Some years back, I played in band. All of us except the crazy drummer lived together. Our saxophonist was Ron Martina, a picturesque fellow who at five feet tall had shoulders and chest fit for a six-footer. His black hair and beard approached waist length. He and our flutist lived in a converted milk truck they parked under the pepper tree.
I think of Ron as a minimalist. While he passed through the living room, or brought in the mail, or attempted to find a certain wrench in the garage, his favorite mantra was, “Tons and tons of junk.”
I still frequently use that line, even though I keep acquiring more and more. But these past few months, an impulse to give stuff away has possessed me. Maybe it’s prompted by the fact that Zoe, almost certainly the last child I will raise, is only a few years away from college, at which point I may very well need to sell everything and move into a tent or cave to afford her tuition.

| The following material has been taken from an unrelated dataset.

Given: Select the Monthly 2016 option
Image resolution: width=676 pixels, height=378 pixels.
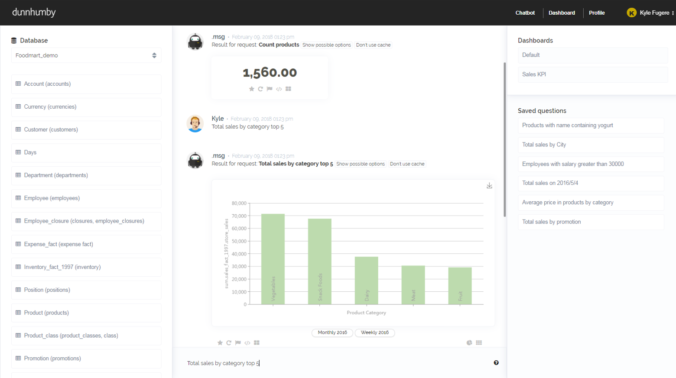Looking at the screenshot, I should point(332,333).
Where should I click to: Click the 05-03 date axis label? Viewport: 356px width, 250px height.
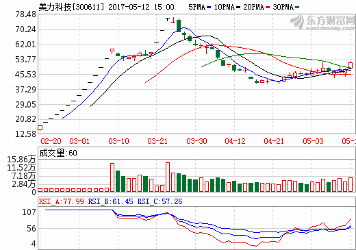313,141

But I suspect there’s more to my divestiture impulse than concerns about the future. Giving stuff away simply feels good. Once I was assigned to write a magazine article on Mother Teresa’s people in Tijuana. I was helping them with a food distribution when I caught myself feeling deeply blessed, even though it wasn’t my food that I gave and the magazine would pay me well.
Twist Phelan, a fine writer, recently got married, and when she and her husband pooled their possessions, they gave away about half of the stuff, including a valuable car. I’ll bet that felt good.
But most every time I release a possession I wonder what my mom was thinking when she ridded her home of my baseball card collection and the caricature Bob Clampett, a neighbor of my aunt Florence, drew of little me with his creations Beanie and Cecil the Seasick Sea Serpent. The moral: only give away your own stuff.
Still, my fervent hope is that the fewer items I’m surrounded by and to some degree responsible for, the more freely my mind will wander in fruitful directions. Who knows, maybe my very best stories are awaiting my descent into the cave.